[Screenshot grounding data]
- Opening Delimiter -

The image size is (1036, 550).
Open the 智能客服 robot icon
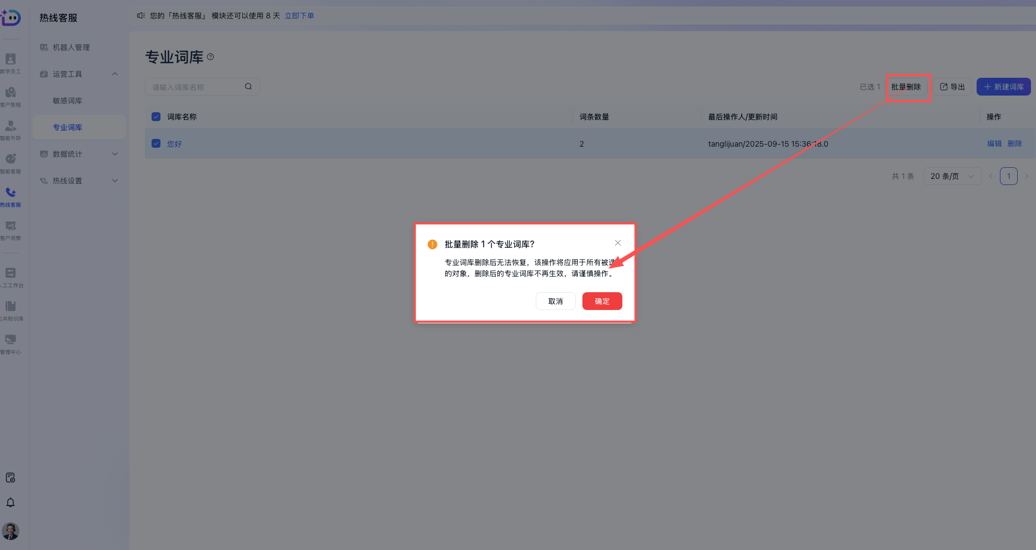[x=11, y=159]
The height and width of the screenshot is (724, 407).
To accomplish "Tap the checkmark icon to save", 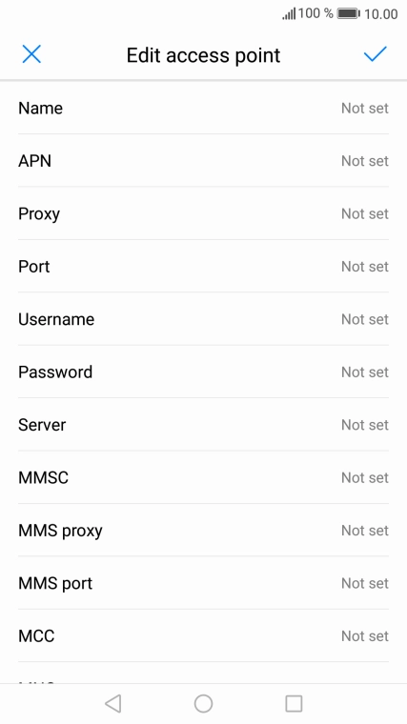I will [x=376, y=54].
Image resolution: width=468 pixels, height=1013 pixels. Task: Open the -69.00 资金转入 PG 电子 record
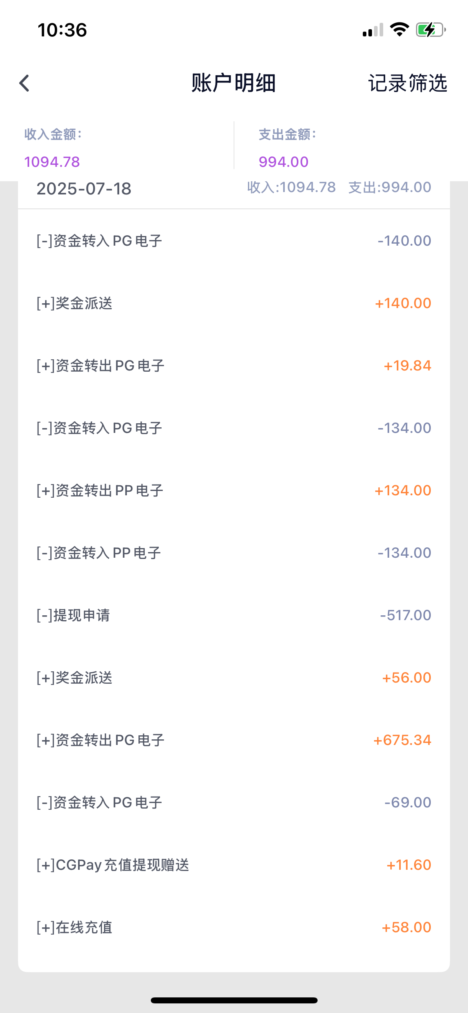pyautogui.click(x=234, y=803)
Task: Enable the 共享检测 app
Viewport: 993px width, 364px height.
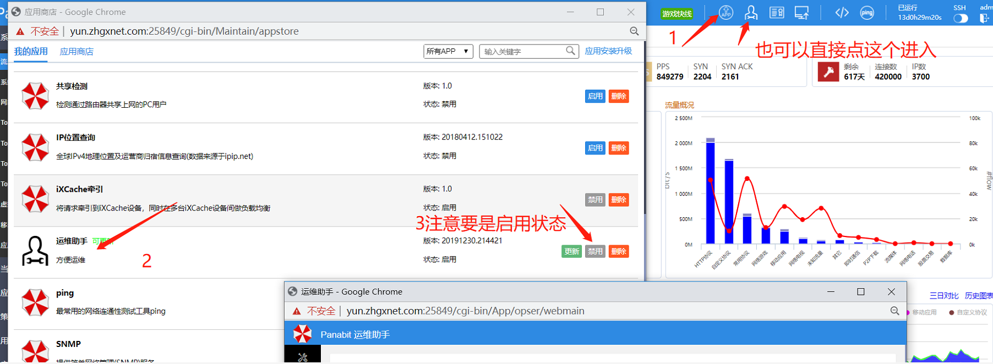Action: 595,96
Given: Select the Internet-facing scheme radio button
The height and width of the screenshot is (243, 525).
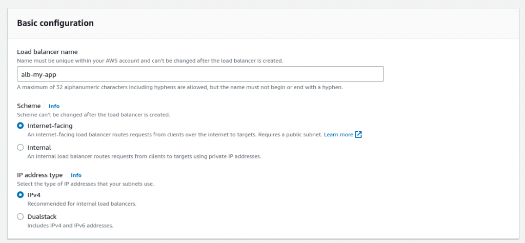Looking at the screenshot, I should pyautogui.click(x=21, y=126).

- Closing Delimiter -

### WHAT IS REQUIRED
Exact lines, nothing more: output the one with "Viewport: 993px width, 364px height." and every later line through the end of the data, skipping pictures.

### ANSWER
Viewport: 993px width, 364px height.
Action: 595,96
Given: Select the Internet-facing scheme radio button
The height and width of the screenshot is (243, 525).
Looking at the screenshot, I should pyautogui.click(x=21, y=126).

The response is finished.